Toute l’humanité retient de Fanon sa fameuse phrase : « quand on parle mal des juifs, dressez l’oreille parce qu’on parle de vous […] un antisémite est forcément négrophobe ». Tout le monde atteste de l’humanisme de cet homme et de son ouverture. Et si l’unique objectif de la colonisation était le partage de culture, il n’aurait jamais crié « Africains, Africaines, aux armes ! Mort au colonialisme français ! [5]».
En ce qui me concerne, ma plume est mon arme. Mon encre coulera autant que nécessaire pour dénoncer ce genre de crétins de négationnistes. Ce n’est que le début, puisque la campagne ne fait que commencer.

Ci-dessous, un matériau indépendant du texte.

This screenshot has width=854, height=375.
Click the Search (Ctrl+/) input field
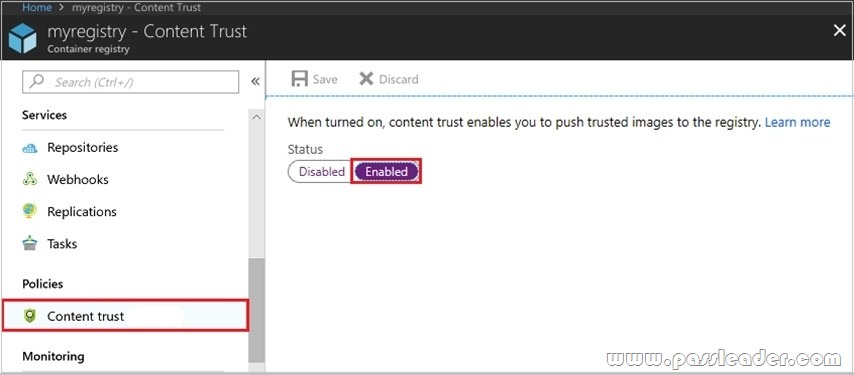(130, 82)
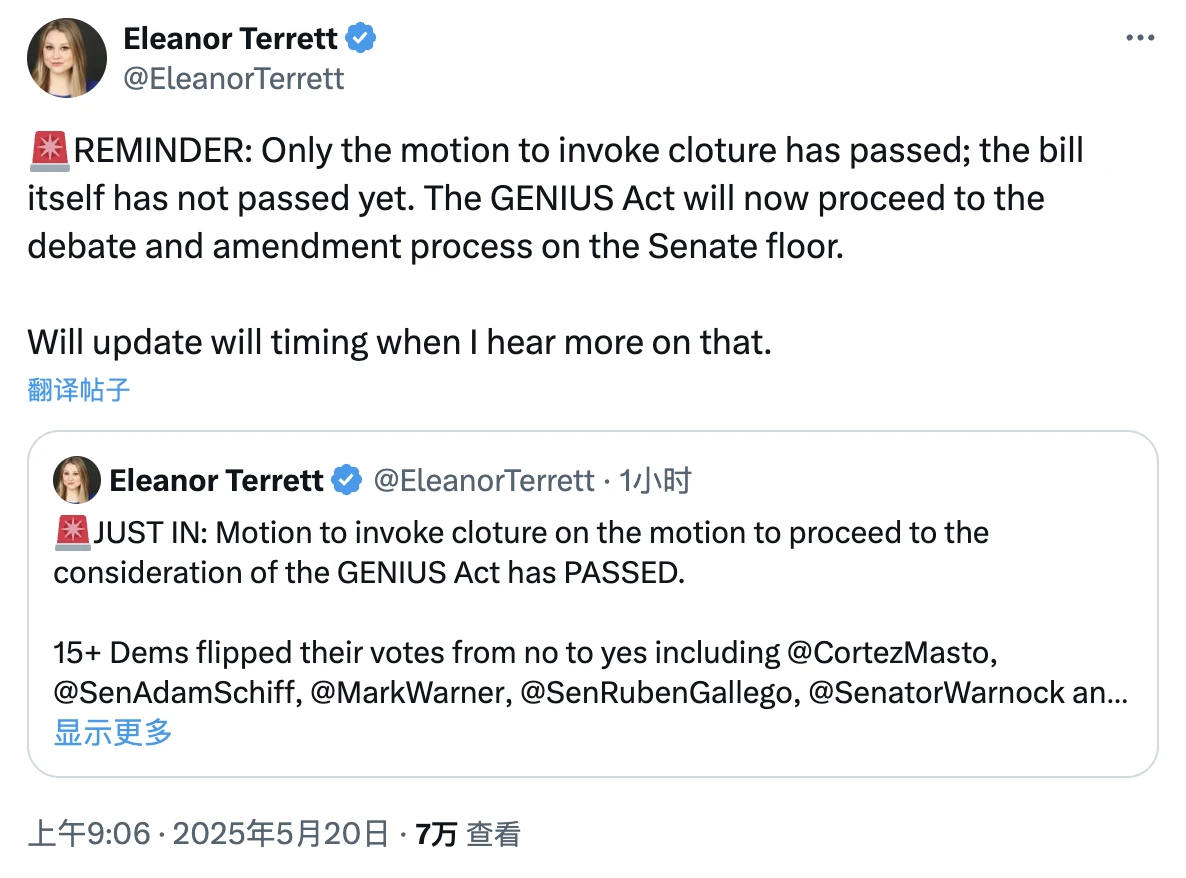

Et je dirai, pour paraphraser Fanon : « Hommes dignes, réveillez-vous ! Mort aux négationnistes ! ».
[1] Voir la préface de Frantz Fanon, Les damnés de la terre, Paris, La Découverte & Poche, 2002 (reéd.) p.32
[2] Yves Benot, Massacres coloniaux, La découverte, p. XI
[3] Cité par Aimé Césaire, op.cit., p.19.
[4] Ibid.,p.34.
[5] Frantz Fanon, Pour la révolution africaine, La découverte, p.149.
[1] Ernest Renan, La réforme intellectuelle et morale, Paris, Michel Lévy Frères, 1875, p.93-94.
[1] Cité par Cheikh Anta Diop Nations nègres et cultures, Paris, Présence Africaine, 1979, p.35.
[2] Vincent Monteil, L’islam noir, Paris, Seuil, 1980, p.81.